> **Written problem**: Rewrite each entry's text below, changing "How do I perform" to "How can I do" and keeping everything else the same. Omit the pictures.

═════ Given data

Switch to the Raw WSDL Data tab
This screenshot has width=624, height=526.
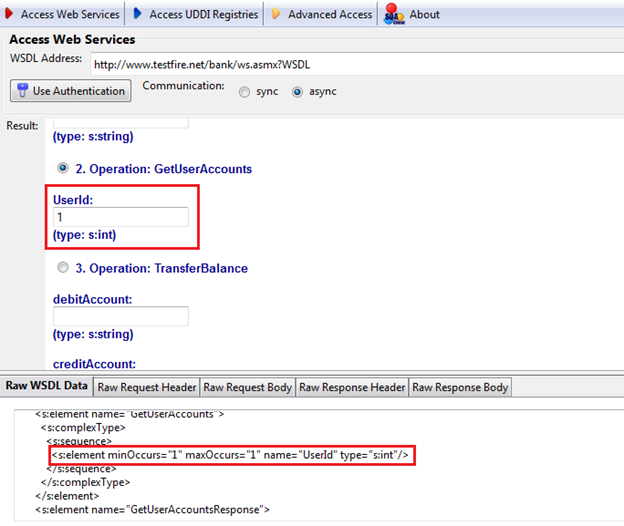click(47, 387)
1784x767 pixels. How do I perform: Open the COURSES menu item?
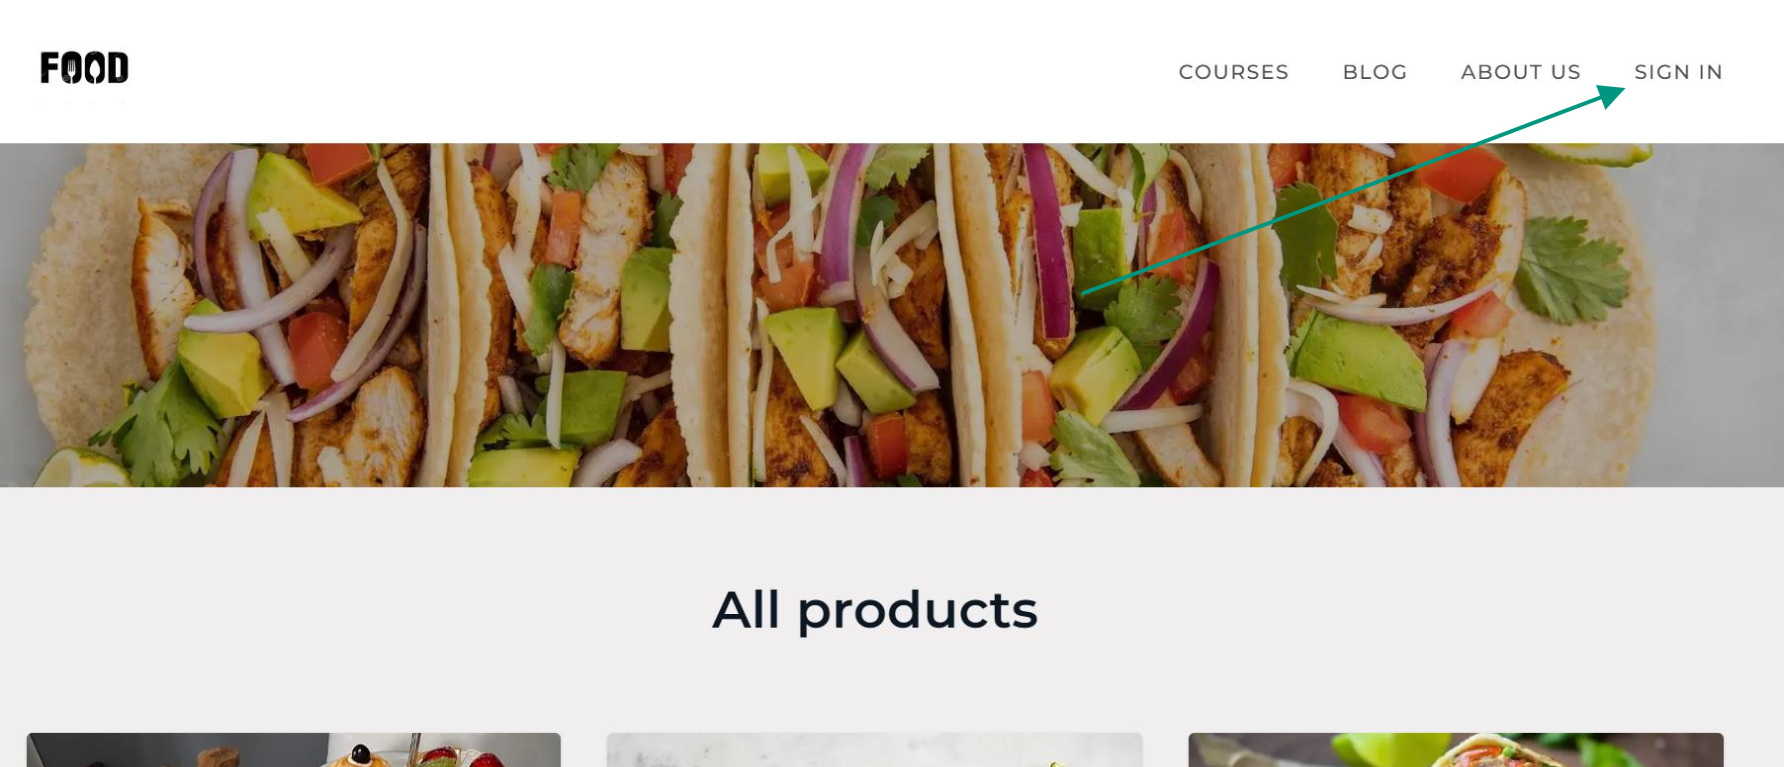[1233, 72]
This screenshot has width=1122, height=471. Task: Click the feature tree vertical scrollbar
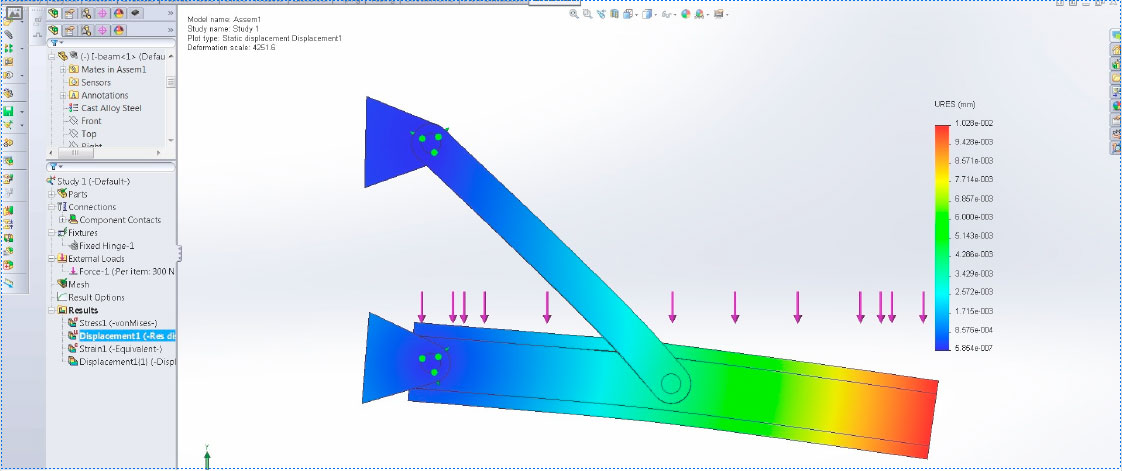[x=170, y=100]
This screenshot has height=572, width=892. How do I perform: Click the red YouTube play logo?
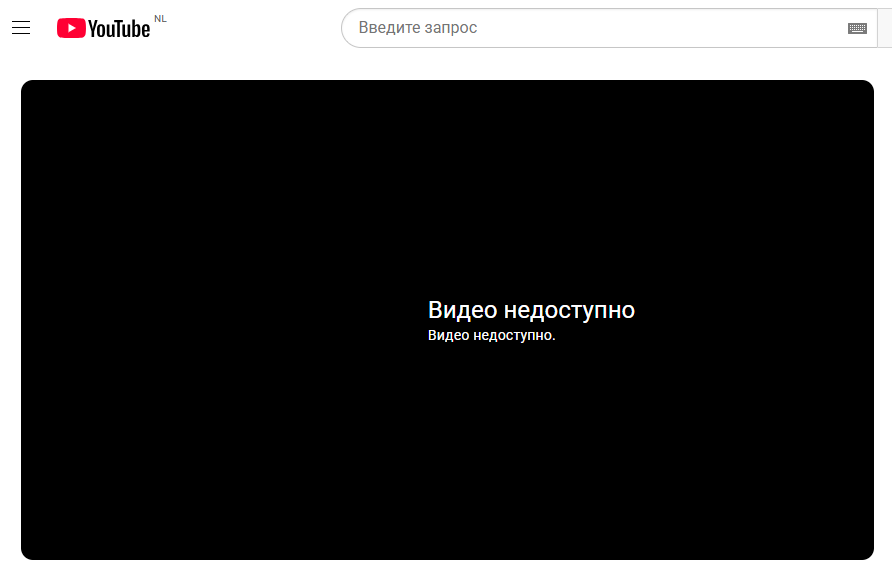pyautogui.click(x=70, y=28)
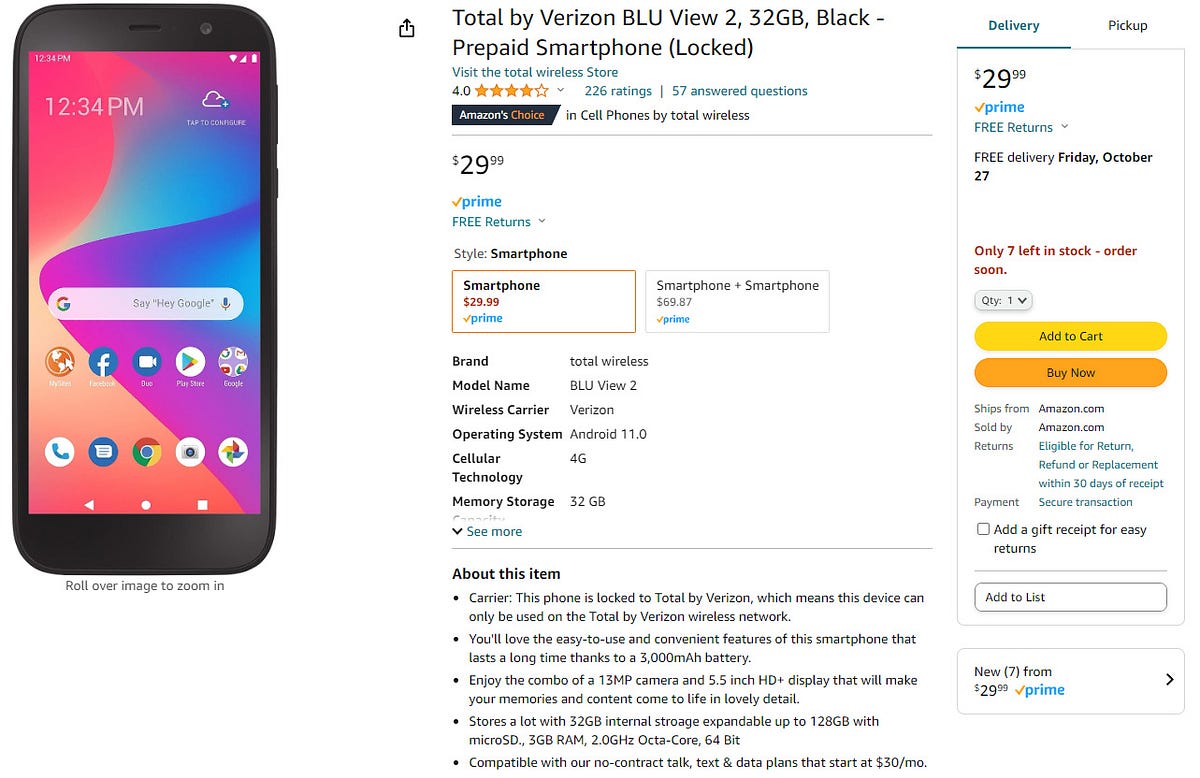Select the Smartphone $29.99 style option
This screenshot has height=778, width=1200.
(x=543, y=301)
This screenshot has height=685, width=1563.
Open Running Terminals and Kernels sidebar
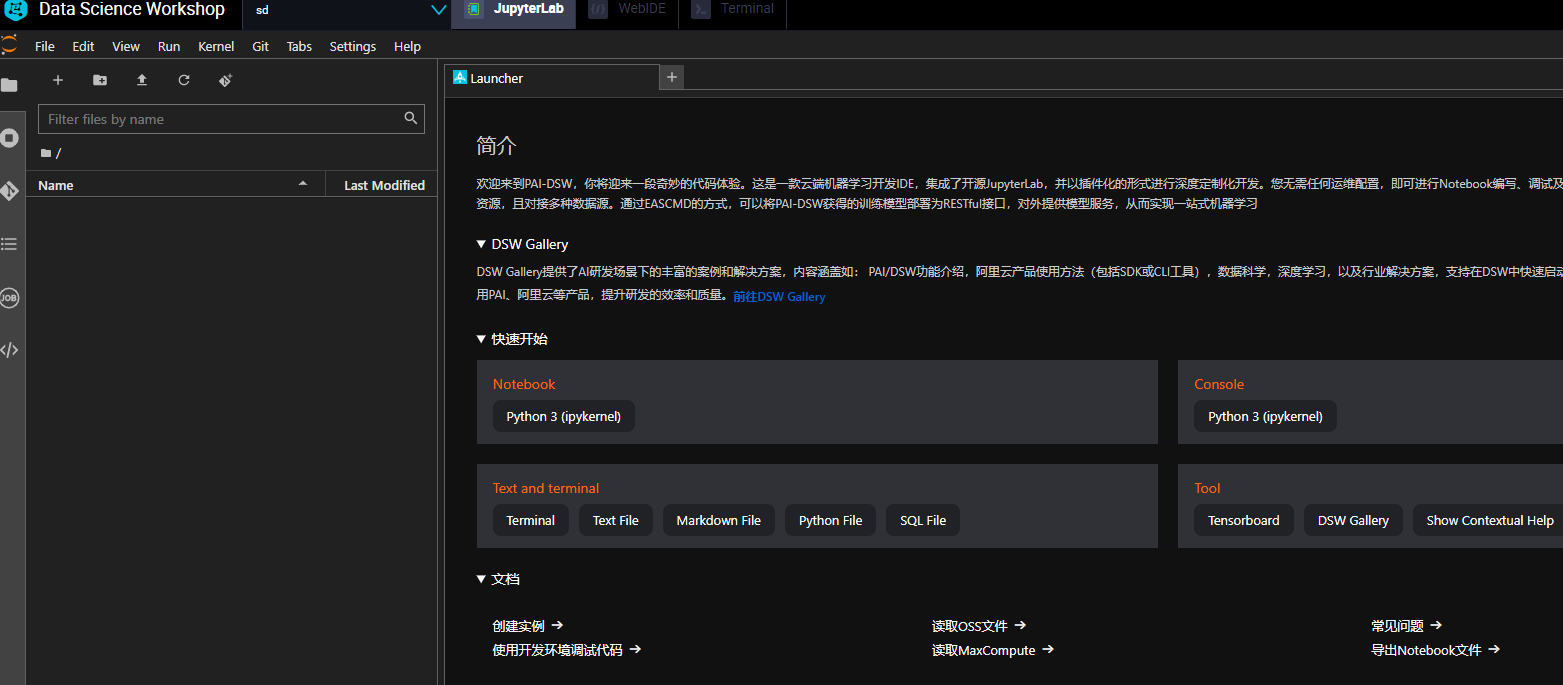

══════════

> **Solved problem**:
Switch to the Raw WSDL Data tab
This screenshot has width=624, height=526.
click(47, 387)
1784x767 pixels. How can I do: Open the COURSES menu item?
[1233, 72]
This screenshot has width=1122, height=471. Task: Click the feature tree vertical scrollbar
[x=170, y=100]
This screenshot has height=572, width=892. How can I do: Click the red YouTube play logo?
pyautogui.click(x=70, y=28)
Select the Smartphone $29.99 style option
This screenshot has height=778, width=1200.
(x=543, y=301)
This screenshot has height=685, width=1563.
Open Running Terminals and Kernels sidebar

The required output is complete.